Mr Maddocks, who became a diplomat after the war, said: “It’s rather an exaggeration to be called heroes – the real heroes were the poor buggers doing the fighting.”
Some 10,000 staff – three-quarters of them women – from aristocrats to secretaries worked at the stately mansion at the height of the war, while thousands more were posted overseas.
Scores of former workers – most well into their 90s – gathered in the sprawling grounds to remember their efforts.
Betty Webb MBE, 94, had been handling top-tier Nazi communications about the Holocaust as an 18-year-old typist – but only found out decades later.
She said: “Outside your own office, nobody talked about what they did. You had to be very strict with yourself.
“I guess I was more involved than I thought at the time. It became more and more apparent as the years passed how important Bletchley was … it helped shape the world as we know it.”

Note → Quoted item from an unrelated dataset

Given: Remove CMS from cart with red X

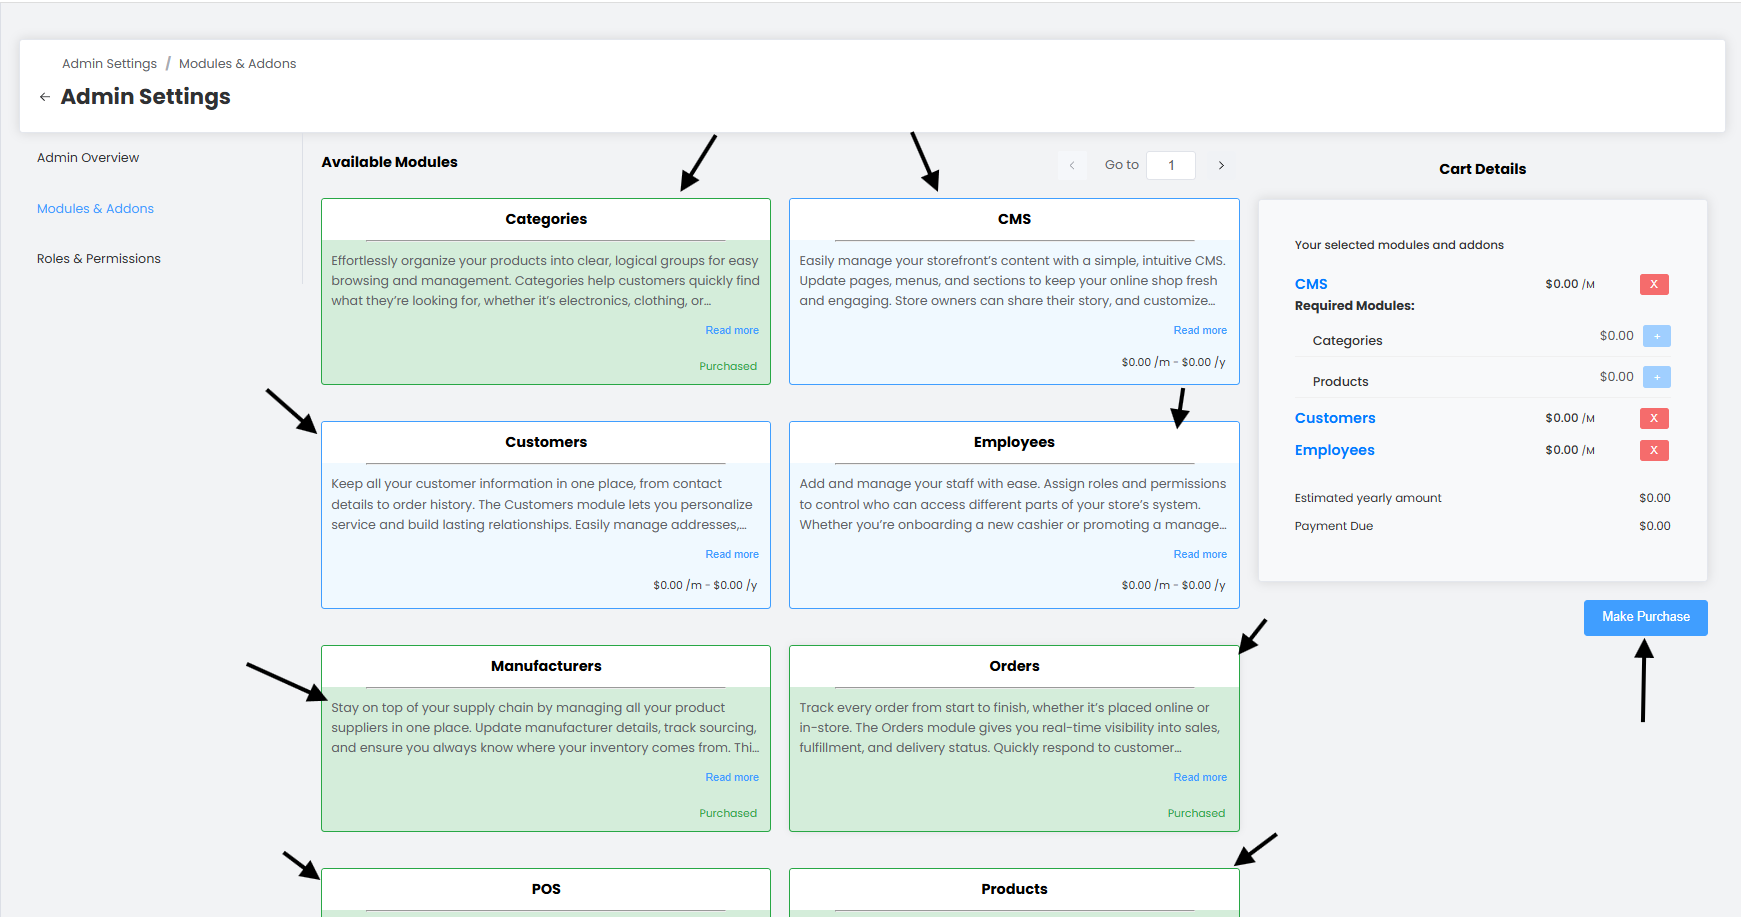Looking at the screenshot, I should [x=1653, y=285].
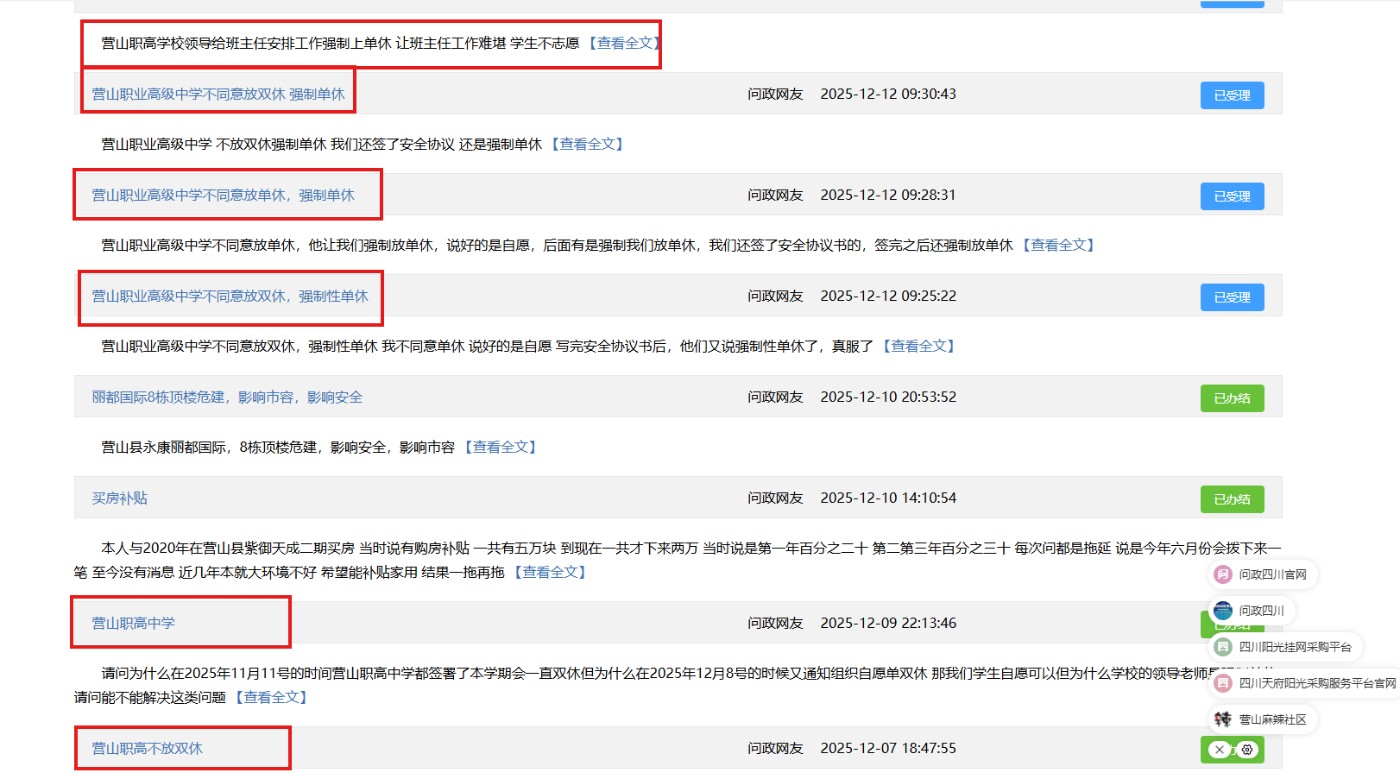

Bletchley was chosen as the main intelligence site as cities were more likely to be bombed, and housed some of the world’s most gifted minds such as computer scientist Alan Turing.
Staff who worked in intelligence had to sign the Official Secrets Act and could not talk about their work for decades.
But the code-breaking push was not all completed from inside the gates of Bletchley.
Doris Tuffin, 94, talked of the “relief” of being able to discuss her wartime work, having been a transmitter in Colombo, Sri Lanka.
She said: “We were all proud Brits and that’s why we signed up. Hitler was taking other countries but he jolly well wasn’t having ours.
“It’s such a relief to come here because you had to keep the secret for so long.”
Meanwhile Bertha Gooderson, 94, described transmitting intercepted Japanese messages while posted in Kenya.
The former member of the Women’s Royal Navy Service (WRNS) said she joined up because she “loved the sea”.
November marks the centenary of the WRNS being established – and scores of its first generation were in attendance.
Mrs Webb, who went on to become an army recruiter and was even sent to the Pentagon as part of a British team, added: “If it wasn’t for Bletchley we might not be dealing with the world we are today … I feel very privileged to have been part of it.”
Sunday marked 78 years since Britain, whose prime minister was then Neville Chamberlain, declared war on Germany on September 3 1939, following Hitler’s invasion of Poland.